**Exercise materials**:
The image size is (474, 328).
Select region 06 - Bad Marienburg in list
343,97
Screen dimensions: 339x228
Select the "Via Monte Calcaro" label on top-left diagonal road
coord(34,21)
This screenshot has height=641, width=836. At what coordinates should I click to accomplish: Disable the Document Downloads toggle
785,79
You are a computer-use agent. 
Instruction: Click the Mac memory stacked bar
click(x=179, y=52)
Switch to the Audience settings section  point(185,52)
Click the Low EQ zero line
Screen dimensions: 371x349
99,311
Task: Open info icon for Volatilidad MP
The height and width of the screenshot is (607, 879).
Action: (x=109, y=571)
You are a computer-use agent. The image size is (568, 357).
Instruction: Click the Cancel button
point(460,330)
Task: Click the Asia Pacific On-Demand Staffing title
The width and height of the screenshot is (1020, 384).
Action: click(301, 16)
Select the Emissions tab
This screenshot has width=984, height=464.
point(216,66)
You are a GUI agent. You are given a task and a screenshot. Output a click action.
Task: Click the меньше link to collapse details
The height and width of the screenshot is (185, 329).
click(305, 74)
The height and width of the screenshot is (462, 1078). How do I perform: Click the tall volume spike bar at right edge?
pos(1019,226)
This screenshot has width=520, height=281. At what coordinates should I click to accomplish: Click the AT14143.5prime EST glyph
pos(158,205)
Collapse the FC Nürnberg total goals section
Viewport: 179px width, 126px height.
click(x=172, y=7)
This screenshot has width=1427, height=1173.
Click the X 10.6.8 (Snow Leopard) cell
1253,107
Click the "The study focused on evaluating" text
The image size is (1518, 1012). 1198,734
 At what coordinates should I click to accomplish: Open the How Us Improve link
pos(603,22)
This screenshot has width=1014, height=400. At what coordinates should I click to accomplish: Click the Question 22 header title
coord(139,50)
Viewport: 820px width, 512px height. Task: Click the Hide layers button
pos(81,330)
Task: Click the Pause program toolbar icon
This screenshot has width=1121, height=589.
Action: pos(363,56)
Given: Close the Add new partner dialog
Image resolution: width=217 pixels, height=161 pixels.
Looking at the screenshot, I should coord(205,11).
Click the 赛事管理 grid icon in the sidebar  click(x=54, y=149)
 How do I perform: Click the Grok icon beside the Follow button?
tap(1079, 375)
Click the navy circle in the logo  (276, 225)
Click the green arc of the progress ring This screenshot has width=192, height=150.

**Required task**: Rewrite all of the records above, changing "Emissions" to "Energy" and leaving every other character as it is.

**Full output**:
The image size is (474, 328).
Select region 06 - Bad Marienburg in list
343,97
Screen dimensions: 339x228
Select the "Via Monte Calcaro" label on top-left diagonal road
coord(34,21)
This screenshot has height=641, width=836. At what coordinates should I click to accomplish: Disable the Document Downloads toggle
785,79
You are a computer-use agent. 
Instruction: Click the Mac memory stacked bar
click(x=179, y=52)
Switch to the Audience settings section  point(185,52)
Click the Low EQ zero line
Screen dimensions: 371x349
99,311
Task: Open info icon for Volatilidad MP
The height and width of the screenshot is (607, 879).
Action: (x=109, y=571)
You are a computer-use agent. The image size is (568, 357).
Instruction: Click the Cancel button
point(460,330)
Task: Click the Asia Pacific On-Demand Staffing title
The width and height of the screenshot is (1020, 384).
Action: click(301, 16)
Select the Energy tab
This screenshot has width=984, height=464.
point(216,66)
You are a GUI agent. You are given a task and a screenshot. Output a click action.
Task: Click the меньше link to collapse details
The height and width of the screenshot is (185, 329).
click(305, 74)
The height and width of the screenshot is (462, 1078). How do I perform: Click the tall volume spike bar at right edge?
pos(1019,226)
This screenshot has width=520, height=281. At what coordinates should I click to accomplish: Click the AT14143.5prime EST glyph
pos(158,205)
Collapse the FC Nürnberg total goals section
Viewport: 179px width, 126px height.
click(x=172, y=7)
This screenshot has width=1427, height=1173.
Click the X 10.6.8 (Snow Leopard) cell
1253,107
Click the "The study focused on evaluating" text
The image size is (1518, 1012). 1198,734
 At what coordinates should I click to accomplish: Open the How Us Improve link
pos(603,22)
This screenshot has width=1014, height=400. At what coordinates should I click to accomplish: Click the Question 22 header title
coord(139,50)
Viewport: 820px width, 512px height. Task: Click the Hide layers button
pos(81,330)
Task: Click the Pause program toolbar icon
This screenshot has width=1121, height=589.
Action: pos(363,56)
Given: Close the Add new partner dialog
Image resolution: width=217 pixels, height=161 pixels.
Looking at the screenshot, I should coord(205,11).
Click the 赛事管理 grid icon in the sidebar  click(x=54, y=149)
 How do I perform: Click the Grok icon beside the Follow button?
tap(1079, 375)
Click the navy circle in the logo  (276, 225)
Click the green arc of the progress ring This screenshot has width=192, height=150.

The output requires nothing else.